■ **Exercise goal**:
Your answer should be a single number, the count of lines in the material with the string "agent".

■ **Input material**:
↓↓↓

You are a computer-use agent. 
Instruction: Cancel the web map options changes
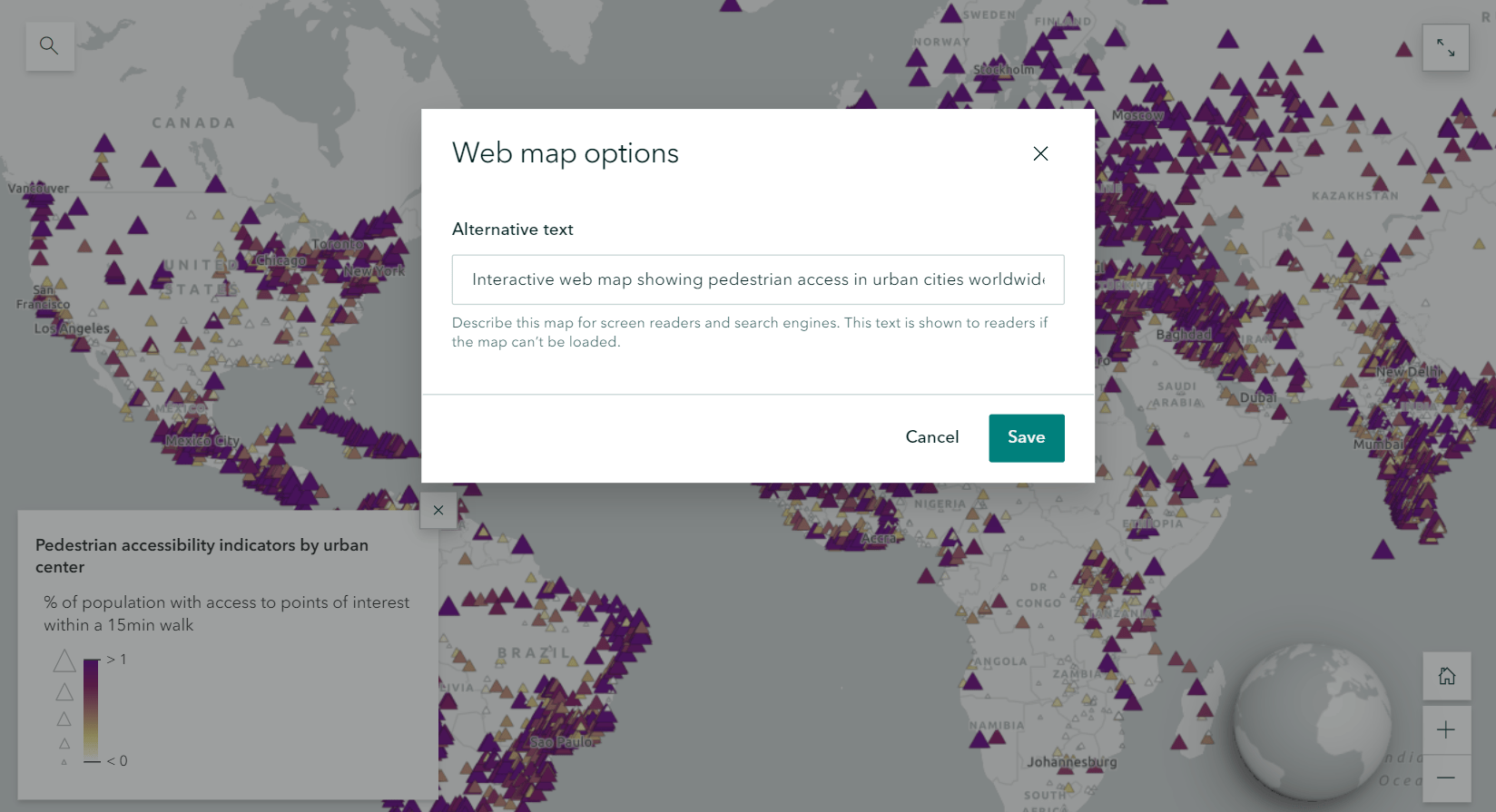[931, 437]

↑↑↑
↓↓↓

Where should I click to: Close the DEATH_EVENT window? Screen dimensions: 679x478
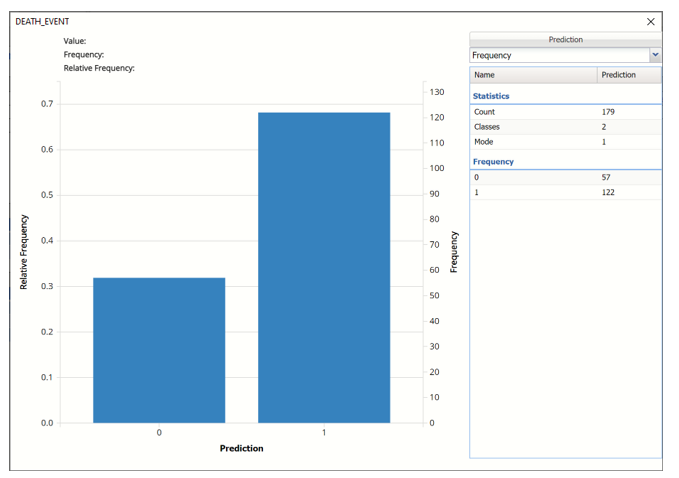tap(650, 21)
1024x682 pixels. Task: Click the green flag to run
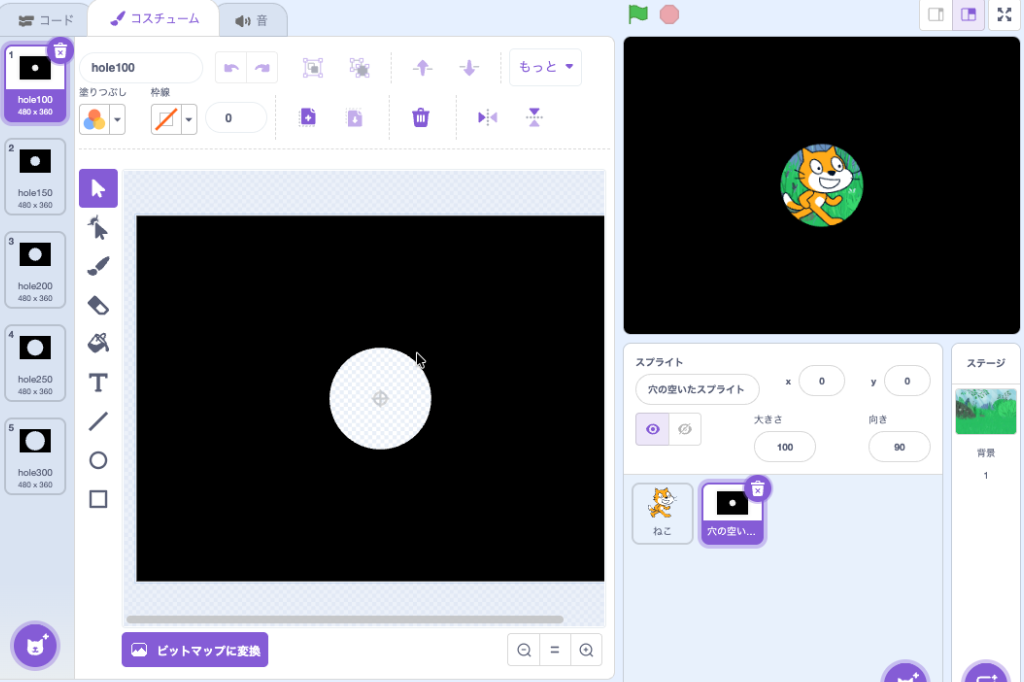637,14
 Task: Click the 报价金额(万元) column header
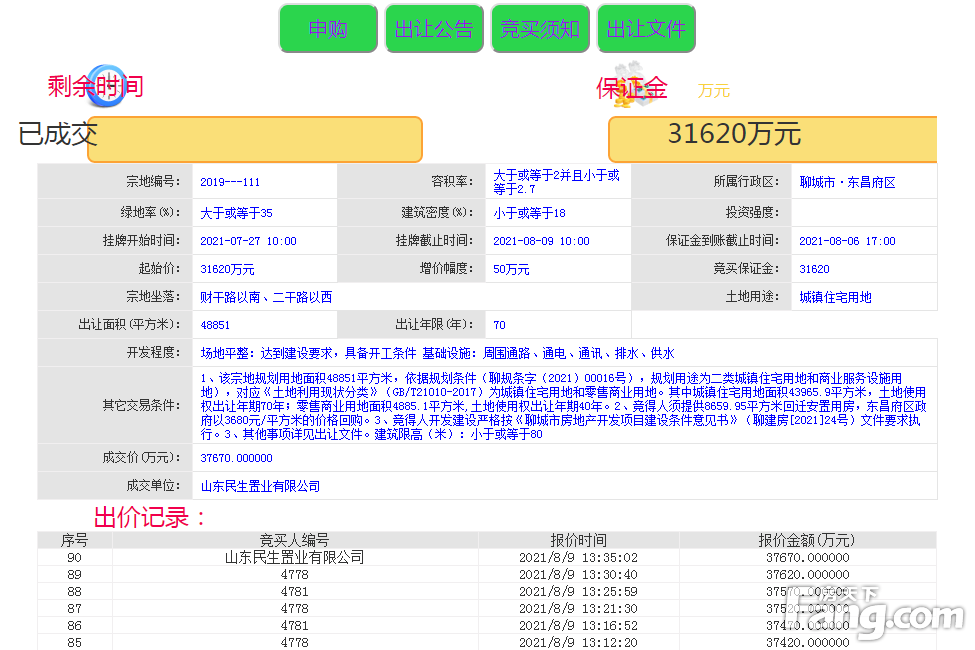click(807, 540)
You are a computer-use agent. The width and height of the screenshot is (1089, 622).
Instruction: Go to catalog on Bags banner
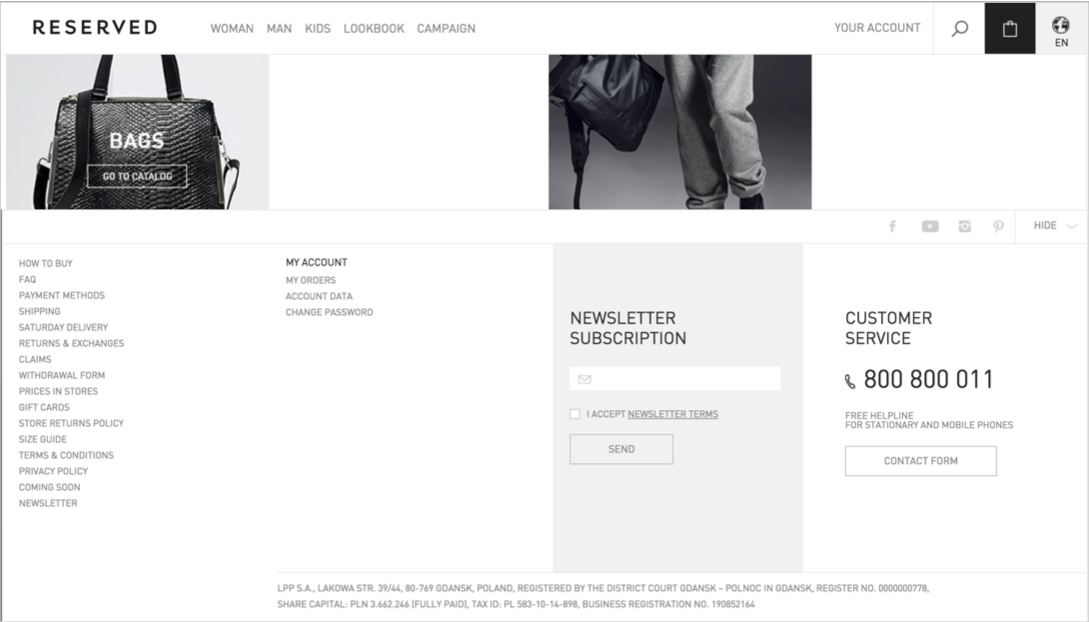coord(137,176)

↑↑↑

■ **Response to this task**:
2